*** Block opens ***

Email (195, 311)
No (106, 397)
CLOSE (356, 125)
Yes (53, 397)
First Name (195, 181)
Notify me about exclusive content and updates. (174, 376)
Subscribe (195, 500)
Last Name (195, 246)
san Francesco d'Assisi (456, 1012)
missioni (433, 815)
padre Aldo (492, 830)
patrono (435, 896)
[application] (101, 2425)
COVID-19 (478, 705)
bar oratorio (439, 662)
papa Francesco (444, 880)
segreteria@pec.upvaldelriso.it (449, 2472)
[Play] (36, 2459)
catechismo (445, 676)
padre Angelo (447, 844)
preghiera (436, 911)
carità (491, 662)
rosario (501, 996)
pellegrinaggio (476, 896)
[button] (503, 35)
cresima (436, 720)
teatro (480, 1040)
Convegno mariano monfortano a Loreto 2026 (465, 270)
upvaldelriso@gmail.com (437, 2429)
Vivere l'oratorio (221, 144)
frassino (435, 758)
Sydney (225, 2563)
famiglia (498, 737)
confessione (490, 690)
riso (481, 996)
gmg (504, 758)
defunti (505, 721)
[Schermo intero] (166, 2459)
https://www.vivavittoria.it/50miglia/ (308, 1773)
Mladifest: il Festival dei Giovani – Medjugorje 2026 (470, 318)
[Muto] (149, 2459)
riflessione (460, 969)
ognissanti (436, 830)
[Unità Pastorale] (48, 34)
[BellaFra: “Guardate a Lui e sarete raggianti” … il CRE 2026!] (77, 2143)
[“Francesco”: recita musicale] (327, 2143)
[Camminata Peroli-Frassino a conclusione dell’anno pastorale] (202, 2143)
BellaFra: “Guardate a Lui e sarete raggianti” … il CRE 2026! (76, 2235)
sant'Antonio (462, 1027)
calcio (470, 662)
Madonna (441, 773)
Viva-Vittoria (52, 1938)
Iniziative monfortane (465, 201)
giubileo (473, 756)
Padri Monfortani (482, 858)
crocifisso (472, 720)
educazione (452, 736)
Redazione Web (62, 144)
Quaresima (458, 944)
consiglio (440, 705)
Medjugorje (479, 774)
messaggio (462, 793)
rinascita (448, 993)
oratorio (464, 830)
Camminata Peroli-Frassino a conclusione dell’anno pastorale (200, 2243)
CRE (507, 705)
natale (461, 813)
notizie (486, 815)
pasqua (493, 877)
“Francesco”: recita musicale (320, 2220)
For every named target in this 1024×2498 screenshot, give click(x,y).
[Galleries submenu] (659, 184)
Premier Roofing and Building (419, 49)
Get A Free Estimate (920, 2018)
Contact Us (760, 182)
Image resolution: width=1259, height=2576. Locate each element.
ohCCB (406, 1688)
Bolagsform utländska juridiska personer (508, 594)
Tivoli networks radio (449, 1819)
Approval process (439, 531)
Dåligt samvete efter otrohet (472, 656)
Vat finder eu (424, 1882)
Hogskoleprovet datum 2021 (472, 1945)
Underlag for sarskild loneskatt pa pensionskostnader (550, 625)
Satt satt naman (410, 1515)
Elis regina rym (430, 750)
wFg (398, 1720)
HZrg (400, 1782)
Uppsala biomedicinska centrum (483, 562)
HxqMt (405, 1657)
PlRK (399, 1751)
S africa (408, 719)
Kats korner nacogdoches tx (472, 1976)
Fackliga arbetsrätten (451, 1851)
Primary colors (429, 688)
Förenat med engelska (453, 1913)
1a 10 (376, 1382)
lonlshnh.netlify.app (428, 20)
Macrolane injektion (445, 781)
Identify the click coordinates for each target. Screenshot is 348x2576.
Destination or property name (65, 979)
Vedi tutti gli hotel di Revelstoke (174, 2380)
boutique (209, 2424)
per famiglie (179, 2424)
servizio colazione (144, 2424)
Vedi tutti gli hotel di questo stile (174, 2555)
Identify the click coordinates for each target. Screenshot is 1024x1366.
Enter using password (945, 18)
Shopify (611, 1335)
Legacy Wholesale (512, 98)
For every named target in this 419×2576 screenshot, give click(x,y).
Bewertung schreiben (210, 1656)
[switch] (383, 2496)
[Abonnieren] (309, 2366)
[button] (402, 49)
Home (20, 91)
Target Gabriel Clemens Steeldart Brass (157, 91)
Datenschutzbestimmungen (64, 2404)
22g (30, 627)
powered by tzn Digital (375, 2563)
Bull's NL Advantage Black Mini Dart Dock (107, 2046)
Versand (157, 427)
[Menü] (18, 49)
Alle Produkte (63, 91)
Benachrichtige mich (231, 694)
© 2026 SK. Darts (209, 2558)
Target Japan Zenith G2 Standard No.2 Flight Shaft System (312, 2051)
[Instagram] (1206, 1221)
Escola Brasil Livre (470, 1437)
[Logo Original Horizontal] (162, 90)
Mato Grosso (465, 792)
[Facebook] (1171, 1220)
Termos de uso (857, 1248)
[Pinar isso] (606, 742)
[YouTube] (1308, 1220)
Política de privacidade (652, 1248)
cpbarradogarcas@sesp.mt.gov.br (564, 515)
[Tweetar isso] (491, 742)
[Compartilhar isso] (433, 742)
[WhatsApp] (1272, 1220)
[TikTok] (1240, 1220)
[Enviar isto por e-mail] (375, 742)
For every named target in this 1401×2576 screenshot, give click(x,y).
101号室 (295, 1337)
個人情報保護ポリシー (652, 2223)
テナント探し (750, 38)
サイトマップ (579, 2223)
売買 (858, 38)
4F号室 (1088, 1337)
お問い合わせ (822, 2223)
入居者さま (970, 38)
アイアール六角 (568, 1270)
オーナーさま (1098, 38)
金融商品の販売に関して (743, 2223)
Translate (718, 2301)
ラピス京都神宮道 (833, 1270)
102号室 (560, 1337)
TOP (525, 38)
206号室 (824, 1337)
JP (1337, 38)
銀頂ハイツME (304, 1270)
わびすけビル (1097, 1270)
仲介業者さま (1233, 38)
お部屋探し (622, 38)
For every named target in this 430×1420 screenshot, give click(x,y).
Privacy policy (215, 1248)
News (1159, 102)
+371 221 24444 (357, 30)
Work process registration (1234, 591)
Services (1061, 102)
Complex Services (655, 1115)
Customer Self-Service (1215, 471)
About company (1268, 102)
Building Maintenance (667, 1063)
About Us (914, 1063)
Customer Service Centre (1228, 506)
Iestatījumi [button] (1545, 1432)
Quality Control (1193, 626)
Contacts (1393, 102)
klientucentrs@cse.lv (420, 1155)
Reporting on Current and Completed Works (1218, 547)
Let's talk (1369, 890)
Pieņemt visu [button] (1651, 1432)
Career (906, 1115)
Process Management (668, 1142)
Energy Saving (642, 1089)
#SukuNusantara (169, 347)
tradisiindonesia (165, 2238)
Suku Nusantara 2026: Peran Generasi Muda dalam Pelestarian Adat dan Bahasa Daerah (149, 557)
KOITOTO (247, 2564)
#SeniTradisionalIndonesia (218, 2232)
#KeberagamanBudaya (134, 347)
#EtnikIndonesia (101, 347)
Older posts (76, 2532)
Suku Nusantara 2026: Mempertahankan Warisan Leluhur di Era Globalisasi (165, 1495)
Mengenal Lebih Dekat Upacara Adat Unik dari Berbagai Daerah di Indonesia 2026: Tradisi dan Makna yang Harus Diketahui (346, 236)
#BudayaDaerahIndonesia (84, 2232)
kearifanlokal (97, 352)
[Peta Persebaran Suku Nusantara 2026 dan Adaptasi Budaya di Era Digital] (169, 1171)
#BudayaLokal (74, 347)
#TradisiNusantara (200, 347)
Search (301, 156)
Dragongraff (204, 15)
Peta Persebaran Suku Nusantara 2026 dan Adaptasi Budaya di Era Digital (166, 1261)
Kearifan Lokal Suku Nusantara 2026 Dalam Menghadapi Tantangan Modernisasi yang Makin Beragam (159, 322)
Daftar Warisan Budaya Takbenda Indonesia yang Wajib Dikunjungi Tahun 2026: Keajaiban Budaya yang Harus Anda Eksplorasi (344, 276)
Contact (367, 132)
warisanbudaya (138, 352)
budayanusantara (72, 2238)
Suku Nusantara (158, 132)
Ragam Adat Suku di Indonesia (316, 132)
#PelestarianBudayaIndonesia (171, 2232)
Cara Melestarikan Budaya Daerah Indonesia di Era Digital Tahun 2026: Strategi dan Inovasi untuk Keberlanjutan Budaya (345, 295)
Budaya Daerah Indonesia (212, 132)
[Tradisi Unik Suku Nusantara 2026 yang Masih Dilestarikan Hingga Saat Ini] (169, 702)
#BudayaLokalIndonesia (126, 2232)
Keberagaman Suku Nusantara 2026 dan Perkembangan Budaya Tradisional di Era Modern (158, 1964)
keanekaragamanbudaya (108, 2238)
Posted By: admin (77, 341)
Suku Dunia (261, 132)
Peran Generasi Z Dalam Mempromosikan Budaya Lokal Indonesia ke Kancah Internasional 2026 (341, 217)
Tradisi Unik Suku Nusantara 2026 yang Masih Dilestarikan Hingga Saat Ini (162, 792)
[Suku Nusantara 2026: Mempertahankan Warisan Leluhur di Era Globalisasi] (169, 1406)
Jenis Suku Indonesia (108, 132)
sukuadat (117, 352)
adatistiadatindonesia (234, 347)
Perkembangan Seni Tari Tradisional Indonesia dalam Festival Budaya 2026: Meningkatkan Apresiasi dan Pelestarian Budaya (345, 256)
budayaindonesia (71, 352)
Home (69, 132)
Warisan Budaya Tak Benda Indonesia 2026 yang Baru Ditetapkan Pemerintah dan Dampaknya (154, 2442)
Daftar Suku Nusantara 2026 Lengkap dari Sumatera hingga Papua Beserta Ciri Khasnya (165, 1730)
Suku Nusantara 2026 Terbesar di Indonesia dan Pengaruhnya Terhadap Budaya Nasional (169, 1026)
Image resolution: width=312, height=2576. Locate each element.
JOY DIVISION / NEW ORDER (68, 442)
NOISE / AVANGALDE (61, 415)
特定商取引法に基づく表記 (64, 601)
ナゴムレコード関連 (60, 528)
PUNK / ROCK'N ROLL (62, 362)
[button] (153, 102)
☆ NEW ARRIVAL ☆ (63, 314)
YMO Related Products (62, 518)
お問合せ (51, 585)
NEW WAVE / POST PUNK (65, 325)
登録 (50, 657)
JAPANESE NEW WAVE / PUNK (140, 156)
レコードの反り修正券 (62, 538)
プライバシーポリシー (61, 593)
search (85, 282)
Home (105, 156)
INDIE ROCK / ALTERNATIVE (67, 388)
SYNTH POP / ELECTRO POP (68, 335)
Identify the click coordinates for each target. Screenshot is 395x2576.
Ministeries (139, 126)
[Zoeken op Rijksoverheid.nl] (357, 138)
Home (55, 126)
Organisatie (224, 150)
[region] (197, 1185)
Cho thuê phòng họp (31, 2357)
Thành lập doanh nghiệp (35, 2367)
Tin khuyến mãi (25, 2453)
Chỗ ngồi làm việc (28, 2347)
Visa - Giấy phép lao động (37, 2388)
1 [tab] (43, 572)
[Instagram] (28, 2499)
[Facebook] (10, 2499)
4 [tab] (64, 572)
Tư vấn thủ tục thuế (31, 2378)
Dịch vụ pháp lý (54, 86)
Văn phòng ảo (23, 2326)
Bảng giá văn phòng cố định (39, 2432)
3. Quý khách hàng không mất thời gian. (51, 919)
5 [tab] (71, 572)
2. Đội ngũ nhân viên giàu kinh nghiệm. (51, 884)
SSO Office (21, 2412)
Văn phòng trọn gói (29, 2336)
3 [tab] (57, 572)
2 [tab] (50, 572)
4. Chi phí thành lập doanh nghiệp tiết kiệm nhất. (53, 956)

*** Block closes ***

Activity ::
Within the listing above, the range opens at the line with "Destination or property name (65, 979)" and closes at the line with "About Us (914, 1063)". Reproduce exactly the lines of that range, including both ends.

Answer for this exercise ::
Destination or property name (65, 979)
Vedi tutti gli hotel di Revelstoke (174, 2380)
boutique (209, 2424)
per famiglie (179, 2424)
servizio colazione (144, 2424)
Vedi tutti gli hotel di questo stile (174, 2555)
Identify the click coordinates for each target. Screenshot is 1024x1366.
Enter using password (945, 18)
Shopify (611, 1335)
Legacy Wholesale (512, 98)
For every named target in this 419×2576 screenshot, give click(x,y).
Bewertung schreiben (210, 1656)
[switch] (383, 2496)
[Abonnieren] (309, 2366)
[button] (402, 49)
Home (20, 91)
Target Gabriel Clemens Steeldart Brass (157, 91)
Datenschutzbestimmungen (64, 2404)
22g (30, 627)
powered by tzn Digital (375, 2563)
Bull's NL Advantage Black Mini Dart Dock (107, 2046)
Versand (157, 427)
[Menü] (18, 49)
Alle Produkte (63, 91)
Benachrichtige mich (231, 694)
© 2026 SK. Darts (209, 2558)
Target Japan Zenith G2 Standard No.2 Flight Shaft System (312, 2051)
[Instagram] (1206, 1221)
Escola Brasil Livre (470, 1437)
[Logo Original Horizontal] (162, 90)
Mato Grosso (465, 792)
[Facebook] (1171, 1220)
Termos de uso (857, 1248)
[Pinar isso] (606, 742)
[YouTube] (1308, 1220)
Política de privacidade (652, 1248)
cpbarradogarcas@sesp.mt.gov.br (564, 515)
[Tweetar isso] (491, 742)
[Compartilhar isso] (433, 742)
[WhatsApp] (1272, 1220)
[TikTok] (1240, 1220)
[Enviar isto por e-mail] (375, 742)
For every named target in this 1401×2576 screenshot, give click(x,y).
101号室 (295, 1337)
個人情報保護ポリシー (652, 2223)
テナント探し (750, 38)
サイトマップ (579, 2223)
売買 (858, 38)
4F号室 (1088, 1337)
お問い合わせ (822, 2223)
入居者さま (970, 38)
アイアール六角 (568, 1270)
オーナーさま (1098, 38)
金融商品の販売に関して (743, 2223)
Translate (718, 2301)
ラピス京都神宮道 (833, 1270)
102号室 (560, 1337)
TOP (525, 38)
206号室 (824, 1337)
JP (1337, 38)
銀頂ハイツME (304, 1270)
わびすけビル (1097, 1270)
仲介業者さま (1233, 38)
お部屋探し (622, 38)
For every named target in this 430×1420 screenshot, give click(x,y).
Privacy policy (215, 1248)
News (1159, 102)
+371 221 24444 (357, 30)
Work process registration (1234, 591)
Services (1061, 102)
Complex Services (655, 1115)
Customer Self-Service (1215, 471)
About company (1268, 102)
Building Maintenance (667, 1063)
About Us (914, 1063)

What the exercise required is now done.